INSTRUCTIONS TO FOLLOW: Please reproduce, word for word, the passage of the article on Tabitha Pollock's conviction starting at "The killing of" and ending at "and shaking uncontrollably.".

The killing of Ms. Pollock’s daughter, Jami, took place in October 1995 around 3 a.m. in Kewanee, Ill. Mr. English hit her twice in the head and choked her. When he woke Ms. Pollock about two hours later, she tried resuscitating the child and called 911. At the hospital, witnesses said, she was frantic and shaking uncontrollably.
In her letter to the law school clinic, the Center on Wrongful Convictions, Ms. Pollock described holding her dead child’s body.
“I sat there holding her, rocking her, stroking her hair, crying, and begging God to give my baby back to me,” she wrote.
None of this behavior had moved the prosecution.
“Defendant’s concern for her children was too little, too late,” the government wrote in its appellate papers.
When the police told her that Mr. English had confessed, she was incredulous. At trial, the prosecution produced no witness who had suspected Mr. English of earlier abuse.
“How could I have known he would murder my precious baby girl?” Ms. Pollock wrote. “I did not know, yet I received 36 years in prison for not being a mind reader.”
After she digested the news of Mr. English’s guilt, Ms. Pollock said, she started to question his earlier explanations for her children’s many bruises and scrapes, which prosecutors said should have put her on notice of the danger Mr. English posed. In his confession, Mr. English said Ms. Pollock knew nothing about his abusive behavior.
The prosecution also presented extensive evidence about Ms. Pollock’s mothering. Her children were often dirty, some witnesses said. She let them walk alone in the dark. There was testimony about insufficient hugging.
Jane Raley, a law professor at Northwestern and Ms. Pollock’s current lawyer, said her client’s conviction was one of several similar cases brought by a series of prosecutors in Henry County, in northwest Illinois. Ms. Pollock’s case may force the courts to reconsider some of those convictions.
“It was very mean-spirited,” Ms. Raley said. “The prosecutors were trying to send a message to these women that they should make better choices in their boyfriends.”
Ted Hamer, who prosecuted Ms. Pollock, is now a judge. “Even though I would love to comment on it,” Mr. Hamer said of the still-pending case, “I can’t.”
The current state’s attorney in Henry County, Terry Patton, did not return a call seeking comment.
Mr. Hamer did not seek the death penalty, though he could have. Judge Jay M. Hanson rejected his request for a life sentence, which was mandated by the sentencing law. He held the law unconstitutional.
“Tabitha Pollock,” Judge Hanson said, “had no intention to kill. The killer, Mr. English, was found to have had exactly that intention. Does it make any sense at all that they should receive exactly the same sentence?”
Illinois and many other states accept the notion that parents may be held legally accountable for the deaths of their children when they have witnessed or otherwise know of grave threats to their safety. Ms. Pollock’s case differed in that she was held responsible on what lawyers call a negligence theory — that she should have known of the potential danger, even if she did not. A negligence standard is seldom used in the criminal law.
When an appeals court affirmed Ms. Pollock’s conviction, her lawyer, Tracy McGonigle, then of the state’s appellate defender office, essentially resigned.
“I have determined that there are no issues with sufficient legal merit to justify the continued representation of you,” Ms. McGonigle wrote. “Thus your file will be closed.”
Last month’s ruling in Ms. Pollock’s favor was unanimous, though two of the judges would have allowed a retrial under the proper legal standard, which requires proof that she actually knew of life-threatening abuse.
The government has asked the court to reconsider and to adopt the dissenting judges’ position. That has held up Ms. Pollock’s release. Colleen M. Griffin, an assistant attorney general, said the government was eager to retry Ms. Pollock under the narrower standard.
Ms. Pollock said the government should rest easy, because it has already won.
“The state has taken everything from me,” she said. “I don’t have a house. I don’t have a car. I don’t have my children.”

INFORMATION PROVIDED:
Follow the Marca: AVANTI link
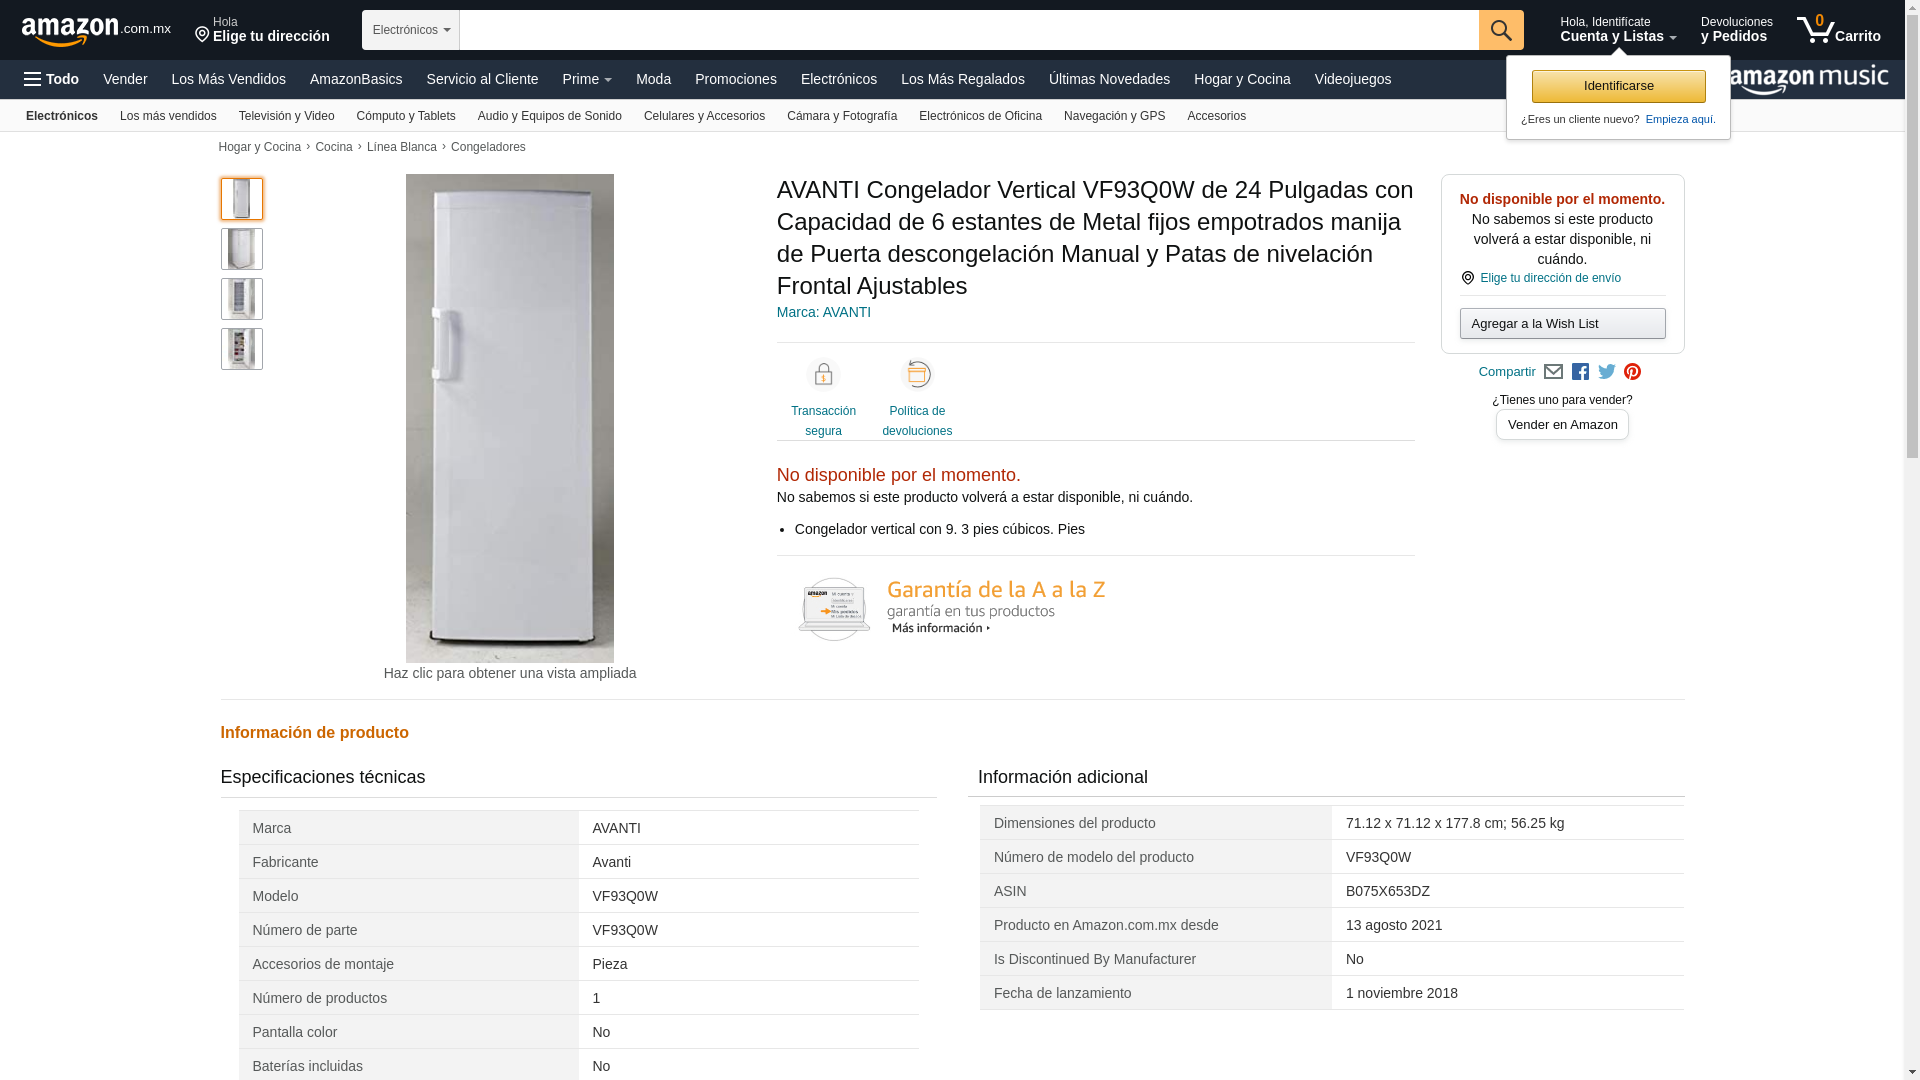The image size is (1920, 1080). [x=824, y=312]
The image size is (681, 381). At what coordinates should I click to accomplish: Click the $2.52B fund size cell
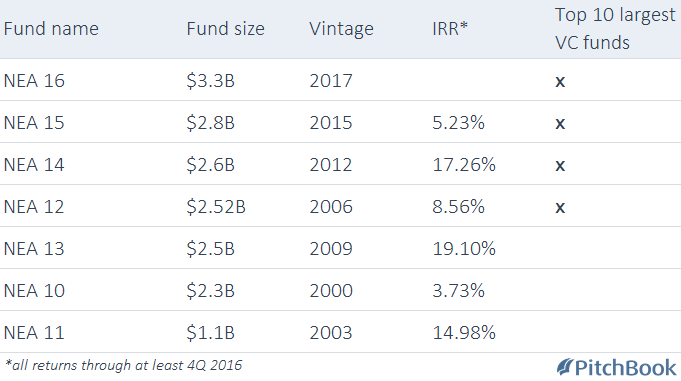(x=216, y=207)
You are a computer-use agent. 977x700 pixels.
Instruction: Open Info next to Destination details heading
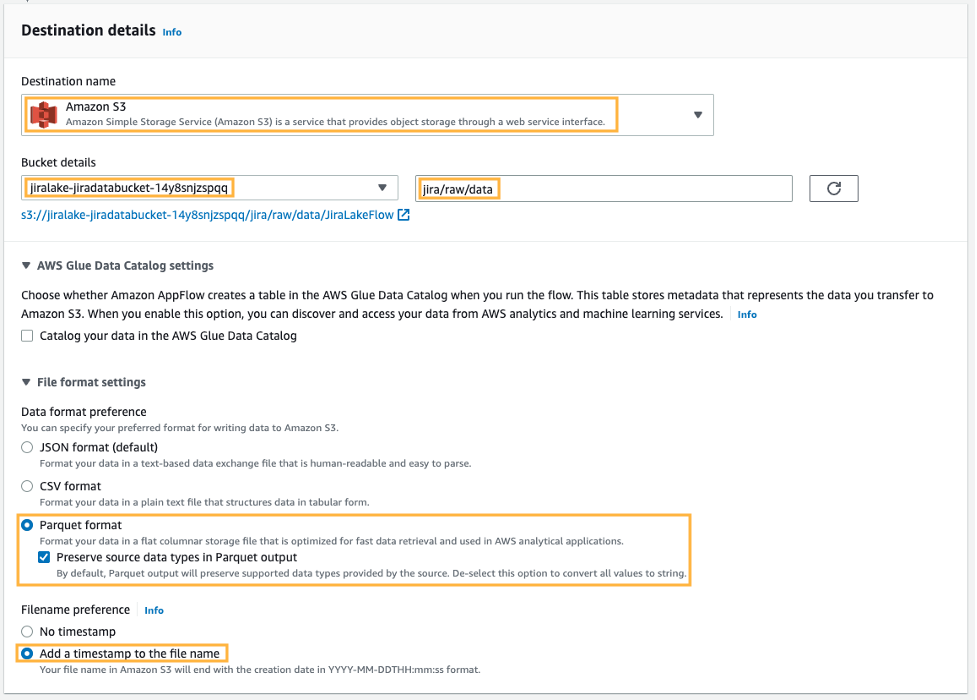[171, 32]
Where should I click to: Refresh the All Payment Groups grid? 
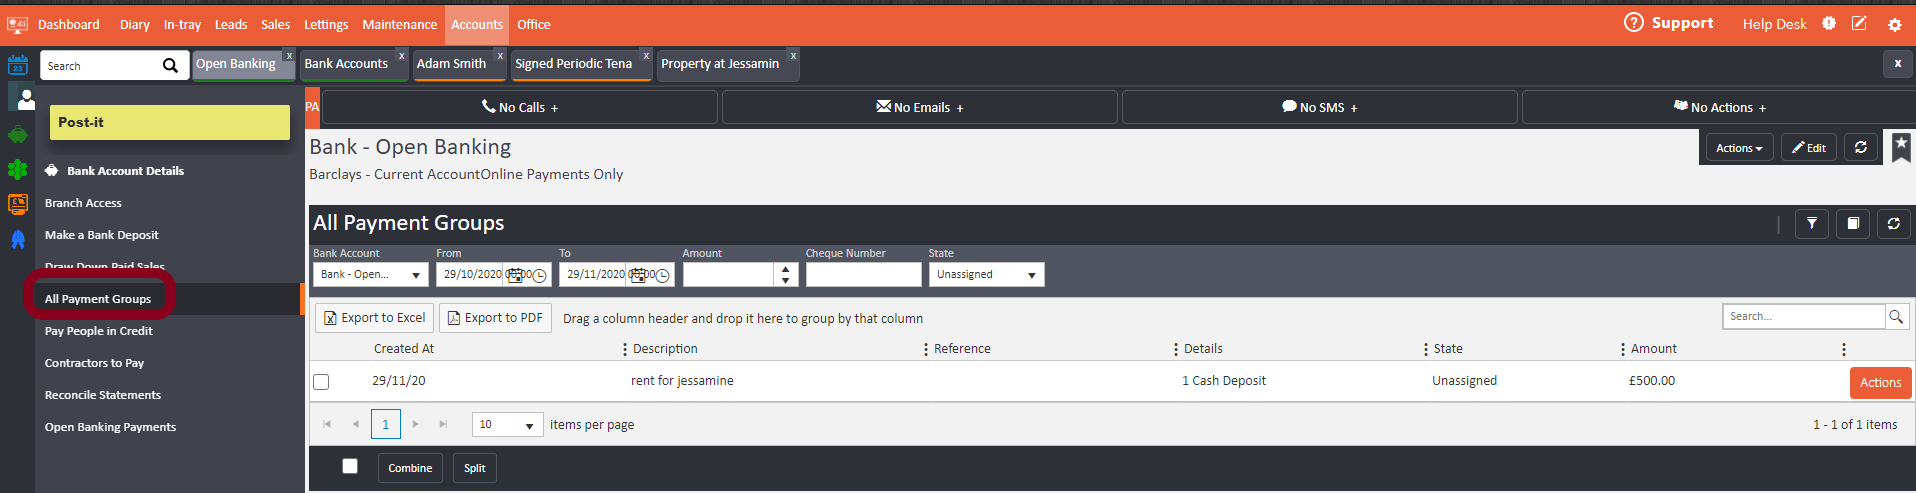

TASK RESULT:
The killing of Ms. Pollock’s daughter, Jami, took place in October 1995 around 3 a.m. in Kewanee, Ill. Mr. English hit her twice in the head and choked her. When he woke Ms. Pollock about two hours later, she tried resuscitating the child and called 911. At the hospital, witnesses said, she was frantic and shaking uncontrollably.